I am an environmental archaeologist with a focus on zooarchaeology, and I study the social and ecological factors that shape animal pastoralism and the impact of pastoral adaptations on long-term trajectories of cultural development and environmental change across the highlands of Southwest Asia. I successfully defended my doctoral dissertation in December, 2018, at the Department of Anthropology, University of Connecticut. My dissertation was entitled Herding in the Highlands: Pastoralism and the Making of the Kura-Araxes Cultural Tradition.

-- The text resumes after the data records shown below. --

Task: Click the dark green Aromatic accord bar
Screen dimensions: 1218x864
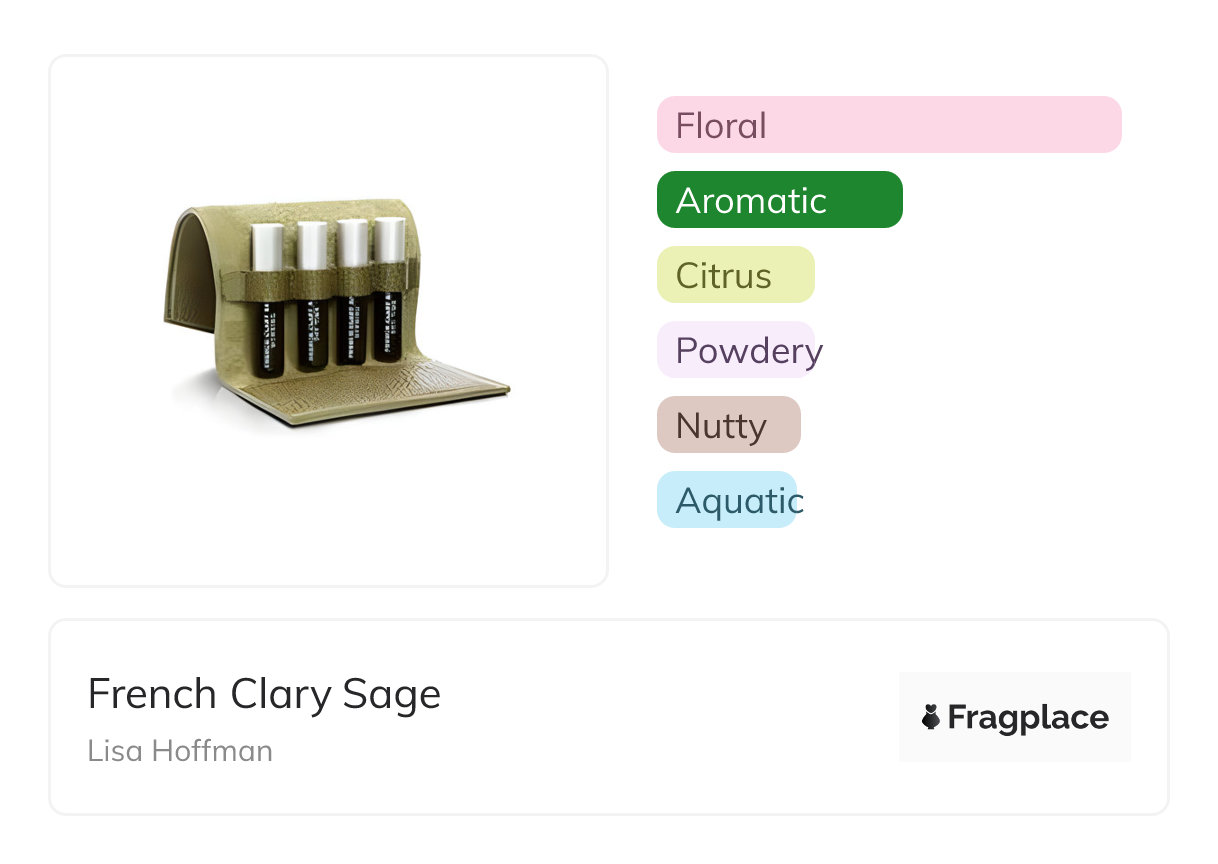Action: pyautogui.click(x=779, y=200)
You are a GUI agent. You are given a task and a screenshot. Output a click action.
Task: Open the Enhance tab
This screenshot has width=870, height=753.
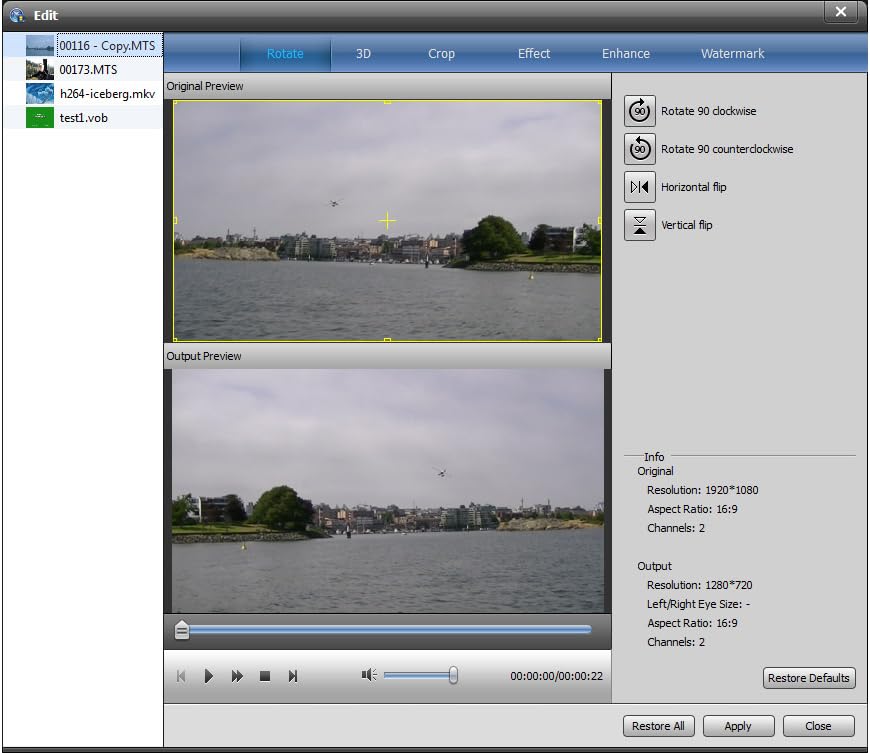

In Summer 2019 I began work as a postdoctoral research associate at the University of Connecticut Humanities Institute (UCHI), where I will work on the development of the theoretical and empirical foundations of a novel analytical approach that will enhance existing archaeological methods of studying pastoralism. Specifically, I am integrating zooarchaeology, stable isotope studies, ethnographic studies, and human behavioral ecology to develop five ecological models of pastoralism that can reliably detect variability in pastoral adaptations in the archaeological record and that can be utilized to monitor patterned variations in large-scale diachronic and synchronic analyses. My dissertation applied the broad framework of these models to investigate significant variations in pastoral adaptations that contributed to or reflected the demographic, environmental, and climatic factors involved in a period of rapid cultural turnover in the South Caucasus at the end of the Chalcolithic period (5000–3500 BCE), and as part of the emergence of the Early Bronze Age Kura-Araxes cultural tradition (3500–2200 BCE); as well as the Kura-Araxes expansion across the Near East.
In addition to the preparation and publication of several manuscripts related to my dissertation, my postdoctoral research will focus on developing a new collaborative and cross-disciplinary project that will explore the social and environmental variables that informed the origins of agriculture and the organization of Neolithic economies on the Iranian Plateau in the eighth–sixth millennia BCE. In my position as a research associate, I also serve as UCHI’s social medial strategist, communications coordinator, and web designer.